2. Prints, for each sequence, the name and the list of positions corresponding to perfect matches (by complementarity) with the string (only for sequences with at least one match).
The expected result is:
```
>>> import utility
>>> utility.findPerfectMatches(’utr.txt’,’acgaatt’)
ENSG00000050344 [1186]
ENSG00000109929 [204, 373, 3336]
ENSG00000155850 [2162, 5387]
ENSG00000073756 [1152]
ENSG00000175445 [693]
ENSG00000159167 [781]
ENSG00000138061 [1229]
ENSG00000152268 [1362]
ENSG00000197121 [3024]
ENSG00000115159 [1111]
ENSG00000169908 [1695]
ENSG00000150938 [1751]
ENSG00000179314 [2782]
ENSG00000075223 [1743]
```
Note

We suggest implementing five functions:
1. A function that reads the input file and returns a dictionary mapping from name to sequence.
2. A function that takes as input a string and returns the complementary sequence (note that sequences and strings have T, and not U, even if they represent RNA sequences).
3. A function that takes two sequences and return the list of occurrences of the second string on the first one (look carefully at the help of the function find).

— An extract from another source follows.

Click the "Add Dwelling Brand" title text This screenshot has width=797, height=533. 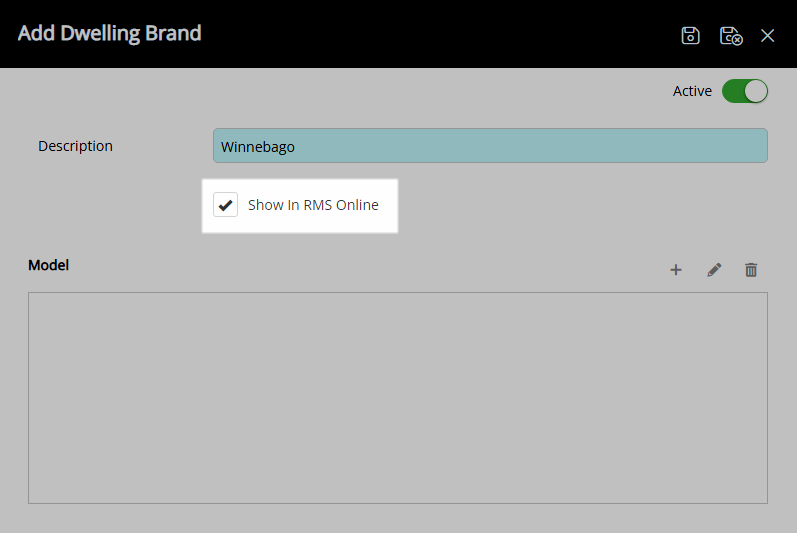point(110,33)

4. A function taking the dictionary of sequences and the converted string, that calculates for each sequence the match positions, using the previous function, and if there is at least one match, prints the name of the sequence and the list of matches.
5. A function that implements the program using the above.
Midterm exam 2016/11/02:
Given:
1. The hierarchy.txt file.
2. Optionally, a pair of protein identifiers.

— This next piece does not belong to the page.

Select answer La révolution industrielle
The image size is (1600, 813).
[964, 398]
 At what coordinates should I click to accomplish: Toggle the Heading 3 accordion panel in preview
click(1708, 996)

write a Python program that:
1. If the two protein identifiers are given, prints the list of domains shared by the two proteins; further, for each shared domain, it prints the residue histogram of their sequences.

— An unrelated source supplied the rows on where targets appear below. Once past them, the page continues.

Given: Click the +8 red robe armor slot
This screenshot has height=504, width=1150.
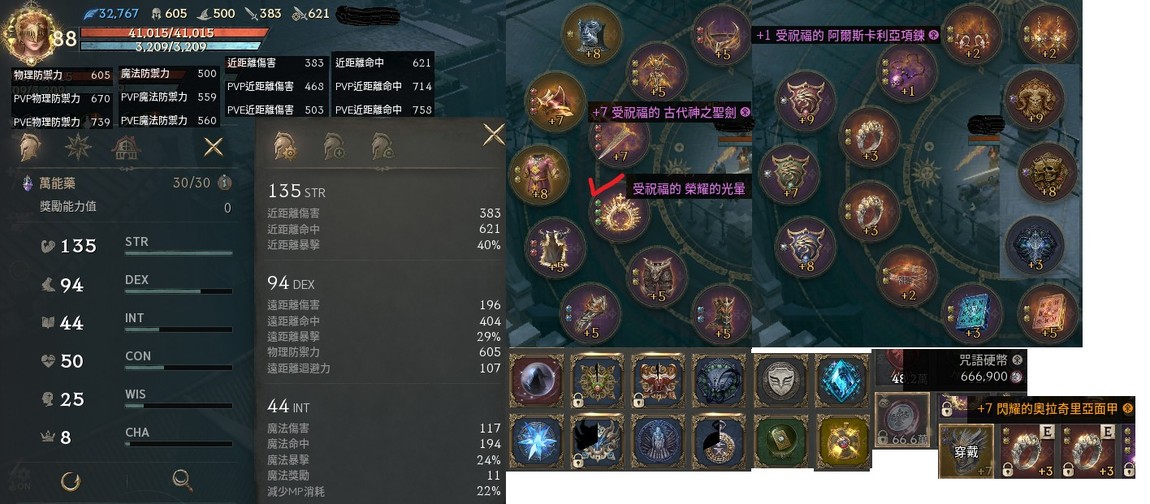Looking at the screenshot, I should 540,175.
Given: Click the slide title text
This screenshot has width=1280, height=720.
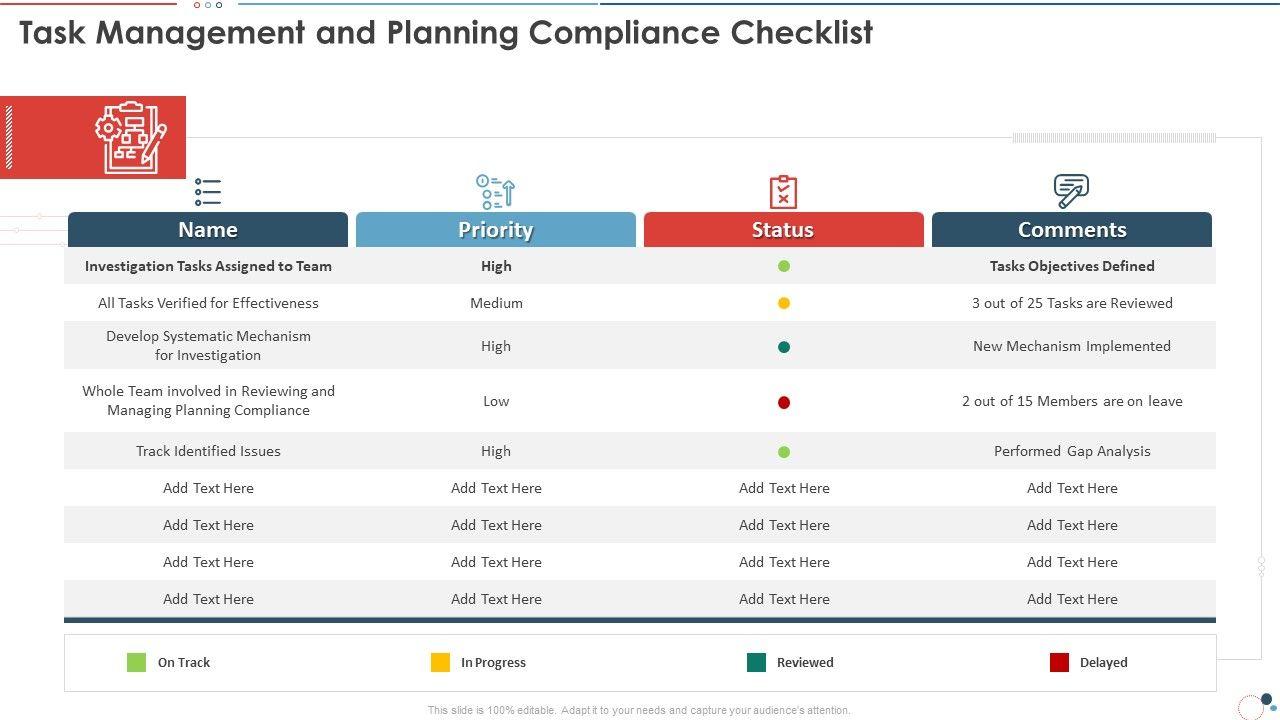Looking at the screenshot, I should 446,33.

2. If no protein identifiers are given, it prints the above information for all pairs of proteins. The output text columns are not required to be aligned.
Warning

Same domains appear in more than one protein; different occurrences of a domain however may have different sequences!

Example input:
```
# Protein Domain Position Residue
YAL003W PF00736 00120 W
YAL003W PF00736 00121 I
YAL003W PF00736 00154 Q
YAL038W PF00224 00077 E
YAL038W PF00224 00236 K
YAL038W PF00224 00327 H
YAL038W PF00224 00362 I
YAL038W PF02887 00391 L
YAL038W PF02887 00415 S
YAL038W PF02887 00432 G
YAL038W PF02887 00441 F
YAL038W PF02887 00450 M
...
```
Expected output:
```
$ python commdomains.py
insert the path to the hierarchy file: hierarchy.txt
all pairs? (Y or N) N
insert 1st protein ID: YIL109C
insert 2nd protein ID: YPR181C
YIL109C YPR181C shared domains: ['PF00626', 'PF04810', 'PF04811']
PF00626 histogram = {'I': 1, 'R': 1, 'T': 1, 'W': 3, 'V': 1}
PF04810 histogram = {'S': 1, 'R': 1}
PF04811 histogram = {'A': 1, 'E': 1, 'D': 3, 'G': 4, 'F': 3}
PF04815 histogram = {'C': 1, 'D': 2, 'I': 1, 'Q': 2, 'P': 2}
PF08033 histogram = {'C': 1, 'E': 2, 'D': 1, 'I': 3, 'L': 2}
```
Note

We suggest implementing five functions:
1. A function that takes a path to the hierarchy file, and returns a map from each protein to a dictionary; this dictionary maps from each domain in the protein to its sequence. Picture: sequence = hierarchy[protein][domain]
2. A function that takes two lists and returns their intersection.
3. A function that takes a sequence and returns the histogram of its residues.
4. A function that takes the hierarchy read from the file and two protein identifiers, and prints the shared domains. Then, for every shared domain, it extracts the domain sequences from the two proteins, and prints their histogram.
5. A function that implements the program.